* **YOUR INSTRUCTIONS**
Beginning with the first entry, print all the records exactly.

··· DATA PROVIDED

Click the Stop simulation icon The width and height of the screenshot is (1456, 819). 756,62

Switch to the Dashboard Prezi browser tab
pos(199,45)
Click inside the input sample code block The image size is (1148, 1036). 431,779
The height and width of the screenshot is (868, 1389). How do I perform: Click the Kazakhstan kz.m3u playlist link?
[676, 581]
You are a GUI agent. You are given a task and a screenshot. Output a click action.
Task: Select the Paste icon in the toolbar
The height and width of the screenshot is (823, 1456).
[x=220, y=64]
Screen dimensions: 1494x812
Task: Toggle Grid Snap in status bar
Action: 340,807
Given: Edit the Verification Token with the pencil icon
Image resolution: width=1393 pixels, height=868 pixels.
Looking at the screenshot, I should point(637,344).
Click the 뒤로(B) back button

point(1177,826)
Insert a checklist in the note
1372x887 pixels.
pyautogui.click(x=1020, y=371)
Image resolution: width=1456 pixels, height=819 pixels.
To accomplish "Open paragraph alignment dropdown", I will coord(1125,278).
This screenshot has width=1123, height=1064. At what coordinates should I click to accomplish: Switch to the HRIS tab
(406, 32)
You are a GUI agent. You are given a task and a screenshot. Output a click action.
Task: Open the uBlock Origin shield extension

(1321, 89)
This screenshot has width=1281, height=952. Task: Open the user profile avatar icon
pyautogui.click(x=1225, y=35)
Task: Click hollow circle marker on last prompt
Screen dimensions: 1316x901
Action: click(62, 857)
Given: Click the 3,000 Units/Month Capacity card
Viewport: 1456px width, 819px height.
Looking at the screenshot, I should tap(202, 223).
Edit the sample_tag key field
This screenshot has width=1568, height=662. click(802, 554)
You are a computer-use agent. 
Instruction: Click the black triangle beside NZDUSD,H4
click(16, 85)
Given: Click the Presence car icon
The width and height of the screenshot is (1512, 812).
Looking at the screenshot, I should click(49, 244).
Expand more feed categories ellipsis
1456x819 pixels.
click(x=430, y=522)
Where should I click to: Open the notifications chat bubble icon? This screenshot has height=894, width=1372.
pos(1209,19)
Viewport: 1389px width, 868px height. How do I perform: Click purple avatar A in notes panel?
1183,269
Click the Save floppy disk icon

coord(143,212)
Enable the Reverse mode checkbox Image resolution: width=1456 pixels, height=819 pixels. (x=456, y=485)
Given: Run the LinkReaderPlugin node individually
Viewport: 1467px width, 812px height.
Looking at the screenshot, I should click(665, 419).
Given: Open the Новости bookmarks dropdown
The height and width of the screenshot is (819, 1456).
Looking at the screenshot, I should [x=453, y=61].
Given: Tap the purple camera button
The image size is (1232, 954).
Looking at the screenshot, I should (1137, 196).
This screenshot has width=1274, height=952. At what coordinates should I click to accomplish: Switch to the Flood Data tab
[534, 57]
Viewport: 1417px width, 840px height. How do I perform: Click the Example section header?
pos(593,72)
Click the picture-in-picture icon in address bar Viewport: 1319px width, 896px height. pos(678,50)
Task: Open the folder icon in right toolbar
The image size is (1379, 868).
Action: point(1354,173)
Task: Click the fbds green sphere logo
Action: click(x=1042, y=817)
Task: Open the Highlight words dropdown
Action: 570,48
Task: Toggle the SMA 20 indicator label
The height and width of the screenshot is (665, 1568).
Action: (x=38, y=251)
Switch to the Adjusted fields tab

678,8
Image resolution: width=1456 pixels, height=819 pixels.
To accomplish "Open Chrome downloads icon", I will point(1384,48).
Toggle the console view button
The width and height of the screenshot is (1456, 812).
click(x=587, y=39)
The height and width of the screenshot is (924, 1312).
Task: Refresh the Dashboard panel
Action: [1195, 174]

······

* **TASK ANSWER**
Click the Stop simulation icon The width and height of the screenshot is (1456, 819). 756,62

Switch to the Dashboard Prezi browser tab
pos(199,45)
Click inside the input sample code block The image size is (1148, 1036). 431,779
The height and width of the screenshot is (868, 1389). How do I perform: Click the Kazakhstan kz.m3u playlist link?
[676, 581]
You are a GUI agent. You are given a task and a screenshot. Output a click action.
Task: Select the Paste icon in the toolbar
The height and width of the screenshot is (823, 1456).
[x=220, y=64]
Screen dimensions: 1494x812
Task: Toggle Grid Snap in status bar
Action: 340,807
Given: Edit the Verification Token with the pencil icon
Image resolution: width=1393 pixels, height=868 pixels.
Looking at the screenshot, I should point(637,344).
Click the 뒤로(B) back button

point(1177,826)
Insert a checklist in the note
1372x887 pixels.
pyautogui.click(x=1020, y=371)
Image resolution: width=1456 pixels, height=819 pixels.
To accomplish "Open paragraph alignment dropdown", I will coord(1125,278).
This screenshot has width=1123, height=1064. At what coordinates should I click to accomplish: Switch to the HRIS tab
(406, 32)
You are a GUI agent. You are given a task and a screenshot. Output a click action.
Task: Open the uBlock Origin shield extension

(1321, 89)
This screenshot has width=1281, height=952. Task: Open the user profile avatar icon
pyautogui.click(x=1225, y=35)
Task: Click hollow circle marker on last prompt
Screen dimensions: 1316x901
Action: click(62, 857)
Given: Click the 3,000 Units/Month Capacity card
Viewport: 1456px width, 819px height.
Looking at the screenshot, I should tap(202, 223).
Edit the sample_tag key field
This screenshot has width=1568, height=662. click(802, 554)
You are a computer-use agent. 
Instruction: Click the black triangle beside NZDUSD,H4
click(16, 85)
Given: Click the Presence car icon
The width and height of the screenshot is (1512, 812).
Looking at the screenshot, I should click(49, 244).
Expand more feed categories ellipsis
1456x819 pixels.
click(x=430, y=522)
Where should I click to: Open the notifications chat bubble icon? This screenshot has height=894, width=1372.
pos(1209,19)
Viewport: 1389px width, 868px height. How do I perform: Click purple avatar A in notes panel?
1183,269
Click the Save floppy disk icon

coord(143,212)
Enable the Reverse mode checkbox Image resolution: width=1456 pixels, height=819 pixels. (x=456, y=485)
Given: Run the LinkReaderPlugin node individually
Viewport: 1467px width, 812px height.
Looking at the screenshot, I should click(665, 419).
Given: Open the Новости bookmarks dropdown
The height and width of the screenshot is (819, 1456).
Looking at the screenshot, I should [x=453, y=61].
Given: Tap the purple camera button
The image size is (1232, 954).
Looking at the screenshot, I should (1137, 196).
This screenshot has width=1274, height=952. At what coordinates should I click to accomplish: Switch to the Flood Data tab
[534, 57]
Viewport: 1417px width, 840px height. How do I perform: Click the Example section header?
pos(593,72)
Click the picture-in-picture icon in address bar Viewport: 1319px width, 896px height. pos(678,50)
Task: Open the folder icon in right toolbar
The image size is (1379, 868).
Action: point(1354,173)
Task: Click the fbds green sphere logo
Action: click(x=1042, y=817)
Task: Open the Highlight words dropdown
Action: 570,48
Task: Toggle the SMA 20 indicator label
The height and width of the screenshot is (665, 1568).
Action: (x=38, y=251)
Switch to the Adjusted fields tab

678,8
Image resolution: width=1456 pixels, height=819 pixels.
To accomplish "Open Chrome downloads icon", I will point(1384,48).
Toggle the console view button
The width and height of the screenshot is (1456, 812).
click(x=587, y=39)
The height and width of the screenshot is (924, 1312).
Task: Refresh the Dashboard panel
Action: [1195, 174]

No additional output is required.